No que diz respeito à ação de consignação em
pagamento, a sua simples propositura não assegura desde logo o direito à
certidão negativa, pois se existir lançamento, e o contribuinte eventualmente
oferecer valor menor, entendendo estar o lançamento incorreto, somente com o
trânsito em julgado da sentença que julgar procedente o pedido do contribuinte,
autor da ação, estará extinto o crédito tributário, e, em conseqüência, somente
a partir daí terá ele direito à obtenção da certidão negativa.

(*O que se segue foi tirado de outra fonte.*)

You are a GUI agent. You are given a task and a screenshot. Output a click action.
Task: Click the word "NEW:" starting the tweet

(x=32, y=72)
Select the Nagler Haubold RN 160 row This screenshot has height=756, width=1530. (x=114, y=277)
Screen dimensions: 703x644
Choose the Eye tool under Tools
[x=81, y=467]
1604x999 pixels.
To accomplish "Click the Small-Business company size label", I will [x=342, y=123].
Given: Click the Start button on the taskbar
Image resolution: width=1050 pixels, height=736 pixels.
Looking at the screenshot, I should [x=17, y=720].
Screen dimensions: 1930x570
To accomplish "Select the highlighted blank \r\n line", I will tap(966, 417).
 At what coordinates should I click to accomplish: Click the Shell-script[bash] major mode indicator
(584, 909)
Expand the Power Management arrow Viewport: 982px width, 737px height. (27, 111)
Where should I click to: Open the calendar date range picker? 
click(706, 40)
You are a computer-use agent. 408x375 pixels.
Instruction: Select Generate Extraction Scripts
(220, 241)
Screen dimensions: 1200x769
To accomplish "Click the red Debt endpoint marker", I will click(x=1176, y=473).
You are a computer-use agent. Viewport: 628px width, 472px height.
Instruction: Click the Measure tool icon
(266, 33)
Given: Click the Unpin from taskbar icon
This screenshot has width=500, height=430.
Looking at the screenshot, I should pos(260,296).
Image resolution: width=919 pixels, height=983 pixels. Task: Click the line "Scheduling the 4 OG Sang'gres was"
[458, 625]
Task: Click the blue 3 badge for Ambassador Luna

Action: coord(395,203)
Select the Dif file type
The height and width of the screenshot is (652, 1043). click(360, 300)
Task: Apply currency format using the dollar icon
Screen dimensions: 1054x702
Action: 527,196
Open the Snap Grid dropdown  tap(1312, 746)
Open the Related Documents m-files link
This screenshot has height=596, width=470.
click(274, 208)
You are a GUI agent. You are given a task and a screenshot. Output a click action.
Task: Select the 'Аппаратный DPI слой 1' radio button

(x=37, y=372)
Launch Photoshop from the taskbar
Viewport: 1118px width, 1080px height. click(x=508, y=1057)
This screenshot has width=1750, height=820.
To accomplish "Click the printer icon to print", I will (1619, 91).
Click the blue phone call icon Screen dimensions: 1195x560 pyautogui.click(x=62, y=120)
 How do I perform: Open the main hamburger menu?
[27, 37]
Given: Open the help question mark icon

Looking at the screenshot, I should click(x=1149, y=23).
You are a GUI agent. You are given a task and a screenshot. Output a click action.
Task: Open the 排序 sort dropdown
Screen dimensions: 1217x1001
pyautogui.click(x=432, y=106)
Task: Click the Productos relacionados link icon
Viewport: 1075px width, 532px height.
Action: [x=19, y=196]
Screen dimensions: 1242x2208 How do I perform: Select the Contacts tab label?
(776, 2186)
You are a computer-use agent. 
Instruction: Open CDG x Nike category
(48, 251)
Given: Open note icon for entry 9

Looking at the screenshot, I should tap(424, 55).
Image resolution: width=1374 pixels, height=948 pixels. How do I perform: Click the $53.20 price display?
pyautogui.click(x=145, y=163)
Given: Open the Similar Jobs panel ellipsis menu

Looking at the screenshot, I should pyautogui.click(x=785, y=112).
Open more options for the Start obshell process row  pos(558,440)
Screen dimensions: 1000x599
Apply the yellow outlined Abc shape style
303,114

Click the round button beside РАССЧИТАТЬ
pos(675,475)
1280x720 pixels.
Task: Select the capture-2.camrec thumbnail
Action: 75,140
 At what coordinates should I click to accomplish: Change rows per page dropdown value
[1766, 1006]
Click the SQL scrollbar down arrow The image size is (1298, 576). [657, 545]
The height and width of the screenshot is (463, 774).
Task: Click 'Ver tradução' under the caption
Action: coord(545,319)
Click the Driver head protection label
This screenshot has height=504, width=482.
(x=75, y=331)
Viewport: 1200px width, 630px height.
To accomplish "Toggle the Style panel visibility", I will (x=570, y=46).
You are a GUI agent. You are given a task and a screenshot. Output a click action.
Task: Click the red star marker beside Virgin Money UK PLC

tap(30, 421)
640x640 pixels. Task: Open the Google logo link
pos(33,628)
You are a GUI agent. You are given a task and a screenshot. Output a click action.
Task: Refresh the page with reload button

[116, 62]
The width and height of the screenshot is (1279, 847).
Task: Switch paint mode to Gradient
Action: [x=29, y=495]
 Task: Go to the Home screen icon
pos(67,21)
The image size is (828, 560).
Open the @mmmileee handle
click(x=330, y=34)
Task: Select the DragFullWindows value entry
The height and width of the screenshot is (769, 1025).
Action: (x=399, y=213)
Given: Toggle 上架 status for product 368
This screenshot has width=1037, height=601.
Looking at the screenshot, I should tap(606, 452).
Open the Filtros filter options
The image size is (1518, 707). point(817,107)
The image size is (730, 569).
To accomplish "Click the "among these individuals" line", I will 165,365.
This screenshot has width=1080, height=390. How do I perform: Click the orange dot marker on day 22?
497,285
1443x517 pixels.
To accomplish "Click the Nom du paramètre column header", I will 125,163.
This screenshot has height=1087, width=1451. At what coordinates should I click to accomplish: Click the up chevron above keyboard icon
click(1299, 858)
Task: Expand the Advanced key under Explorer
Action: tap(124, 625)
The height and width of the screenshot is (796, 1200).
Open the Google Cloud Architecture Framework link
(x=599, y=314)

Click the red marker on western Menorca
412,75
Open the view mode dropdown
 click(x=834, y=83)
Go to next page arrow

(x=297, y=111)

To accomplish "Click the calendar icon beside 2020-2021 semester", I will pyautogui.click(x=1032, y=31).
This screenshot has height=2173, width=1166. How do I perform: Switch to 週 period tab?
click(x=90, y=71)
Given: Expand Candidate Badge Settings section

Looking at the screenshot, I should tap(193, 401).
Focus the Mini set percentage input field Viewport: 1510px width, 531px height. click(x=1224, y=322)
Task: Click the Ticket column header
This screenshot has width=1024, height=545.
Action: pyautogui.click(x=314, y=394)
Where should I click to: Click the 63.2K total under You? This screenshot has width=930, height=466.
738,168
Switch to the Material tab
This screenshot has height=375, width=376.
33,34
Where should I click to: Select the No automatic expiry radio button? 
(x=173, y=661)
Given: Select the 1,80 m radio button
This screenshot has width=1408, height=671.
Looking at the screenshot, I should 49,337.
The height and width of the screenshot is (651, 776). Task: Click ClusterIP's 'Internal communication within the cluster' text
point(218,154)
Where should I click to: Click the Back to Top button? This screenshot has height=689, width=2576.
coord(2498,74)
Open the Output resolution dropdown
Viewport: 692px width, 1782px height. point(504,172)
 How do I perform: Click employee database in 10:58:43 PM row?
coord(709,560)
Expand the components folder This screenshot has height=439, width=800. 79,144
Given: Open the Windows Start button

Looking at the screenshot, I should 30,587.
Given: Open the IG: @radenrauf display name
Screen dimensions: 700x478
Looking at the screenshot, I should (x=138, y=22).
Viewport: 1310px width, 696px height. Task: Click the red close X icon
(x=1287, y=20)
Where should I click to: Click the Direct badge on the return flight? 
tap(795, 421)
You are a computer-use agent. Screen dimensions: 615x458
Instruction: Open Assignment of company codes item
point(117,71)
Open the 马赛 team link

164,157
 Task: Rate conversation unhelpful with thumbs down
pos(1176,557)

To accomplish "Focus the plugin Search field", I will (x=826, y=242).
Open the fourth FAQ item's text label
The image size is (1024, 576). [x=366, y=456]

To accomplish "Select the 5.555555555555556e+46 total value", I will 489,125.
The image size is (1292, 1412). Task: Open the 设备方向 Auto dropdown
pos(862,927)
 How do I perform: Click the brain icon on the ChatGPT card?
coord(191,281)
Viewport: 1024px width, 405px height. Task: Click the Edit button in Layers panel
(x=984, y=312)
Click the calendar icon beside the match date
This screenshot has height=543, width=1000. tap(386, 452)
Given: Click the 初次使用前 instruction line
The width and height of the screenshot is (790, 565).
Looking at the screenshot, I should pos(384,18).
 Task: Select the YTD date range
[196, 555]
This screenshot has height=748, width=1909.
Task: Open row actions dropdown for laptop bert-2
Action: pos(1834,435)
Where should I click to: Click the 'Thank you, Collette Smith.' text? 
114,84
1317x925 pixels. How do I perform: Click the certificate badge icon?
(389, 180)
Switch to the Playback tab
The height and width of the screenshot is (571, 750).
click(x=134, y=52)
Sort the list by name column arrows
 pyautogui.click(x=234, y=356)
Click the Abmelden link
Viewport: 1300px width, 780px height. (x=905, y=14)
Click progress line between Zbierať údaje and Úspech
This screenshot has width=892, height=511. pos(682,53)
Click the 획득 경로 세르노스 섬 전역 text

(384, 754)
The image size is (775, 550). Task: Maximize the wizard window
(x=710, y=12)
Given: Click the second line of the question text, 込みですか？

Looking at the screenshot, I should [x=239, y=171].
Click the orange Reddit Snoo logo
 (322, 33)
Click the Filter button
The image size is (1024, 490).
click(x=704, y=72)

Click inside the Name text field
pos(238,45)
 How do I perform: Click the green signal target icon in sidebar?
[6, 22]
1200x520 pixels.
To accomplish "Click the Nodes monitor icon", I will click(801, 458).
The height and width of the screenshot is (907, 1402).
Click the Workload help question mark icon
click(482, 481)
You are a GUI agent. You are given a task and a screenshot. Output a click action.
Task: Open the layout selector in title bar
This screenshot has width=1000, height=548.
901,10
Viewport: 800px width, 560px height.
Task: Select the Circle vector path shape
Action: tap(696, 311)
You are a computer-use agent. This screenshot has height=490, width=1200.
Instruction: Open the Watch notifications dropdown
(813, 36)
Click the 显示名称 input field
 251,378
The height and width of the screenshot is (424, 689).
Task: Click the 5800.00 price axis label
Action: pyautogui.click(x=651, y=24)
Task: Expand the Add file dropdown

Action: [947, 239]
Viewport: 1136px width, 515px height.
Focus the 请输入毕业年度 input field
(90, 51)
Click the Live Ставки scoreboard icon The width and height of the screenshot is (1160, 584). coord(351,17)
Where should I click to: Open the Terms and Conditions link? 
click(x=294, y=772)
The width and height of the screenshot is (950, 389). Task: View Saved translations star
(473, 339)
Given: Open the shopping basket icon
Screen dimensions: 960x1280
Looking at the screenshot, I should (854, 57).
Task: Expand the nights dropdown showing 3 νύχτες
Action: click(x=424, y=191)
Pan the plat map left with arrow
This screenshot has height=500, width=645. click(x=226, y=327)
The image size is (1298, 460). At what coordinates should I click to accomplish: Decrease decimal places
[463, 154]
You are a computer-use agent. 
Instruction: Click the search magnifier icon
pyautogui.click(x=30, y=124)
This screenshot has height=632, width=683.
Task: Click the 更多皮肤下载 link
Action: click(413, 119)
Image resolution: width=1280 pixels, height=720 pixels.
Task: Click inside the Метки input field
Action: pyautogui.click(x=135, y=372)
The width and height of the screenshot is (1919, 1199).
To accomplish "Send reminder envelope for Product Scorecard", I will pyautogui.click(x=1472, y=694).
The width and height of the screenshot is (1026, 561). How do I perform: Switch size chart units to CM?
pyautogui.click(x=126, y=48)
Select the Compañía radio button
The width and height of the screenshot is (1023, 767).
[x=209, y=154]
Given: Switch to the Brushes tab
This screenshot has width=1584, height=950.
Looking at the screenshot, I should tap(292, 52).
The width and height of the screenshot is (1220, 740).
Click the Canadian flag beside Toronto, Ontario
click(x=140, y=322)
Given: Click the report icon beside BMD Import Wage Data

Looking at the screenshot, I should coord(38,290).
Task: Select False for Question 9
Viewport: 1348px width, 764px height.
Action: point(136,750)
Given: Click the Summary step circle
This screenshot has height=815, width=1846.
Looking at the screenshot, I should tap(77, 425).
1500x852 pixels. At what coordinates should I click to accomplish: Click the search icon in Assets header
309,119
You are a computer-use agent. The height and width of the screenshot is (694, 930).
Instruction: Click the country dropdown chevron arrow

Por necessário, transcrevemos disposição
constitucional que garante ao contribuinte o direito indisponível de obter
certidões em repartições públicas, in verbis:
“Art. 5º Todos são iguais perante a lei,
sem distinção de qualquer natureza, garantindo-se aos brasileiros e aos
estrangeiros residentes no País a inviolabilidade do direito à vida, à
liberdade, à igualdade, à segurança e à propriedade, nos termos seguintes:
XXXIV – são a todos assegurados,
independentemente do pagamento de taxas:
a)...omissis...;
b) a obtenção de certidões em repartições
públicas, para defesa de direitos e esclarecimento de situações de interesse
pessoal”.
Por fim, informamos que quando do “X Seminário
sobre a nova Lei de Recuperação e Falência”, organizado pelo IBRE, realizado em
05/04/2005, o Deputado Osvaldo Biolchi (relator da Lei) manifestou sua
contradição ao artigo 57 supra debatido, e avisou que está intentando um
projeto para revogar esta inviável exigência da nova Lei.
Devemos atentar para o fato e acompanhar o
desenvolvimento deste projeto e até dar forças para ele, viabilizando, assim, a
recuperação judicial das empresas em dificuldades, com a proeminente
necessidade de modificação nesta lei. (Este acompanhamento pode ser feito pela
Internet, no site www.camara.gov.br/osvaldobiolchi)
Não podemos esquecer, jamais, que diante das
modificações sociais ocorridas ao longo dos anos, com o conseqüente progresso
da humanidade, o ponto importante a ser analisado daqui pra frente será o
atendimento ao bem comum, e, num dos pontos ora debatidos, -a recuperação
judicial, como um todo-, a preservação da empresa, sua função social com o
devido estímulo à correta atividade econômico e a manutenção do emprego dos
trabalhadores.
Assim o é pelo objetivo último desta nova lei
em viabilizar a superação de crise econômico-financeira do devedor, a fim de
permitir a manutenção da fonte produtora de serviços e bens destinados ao
progresso e bem viver do ser humano.
* Taciano Fanti da
Silva Nunes.
Artigo publicado no jornal "Valor Econômico" do dia 25/08/2005, página E2.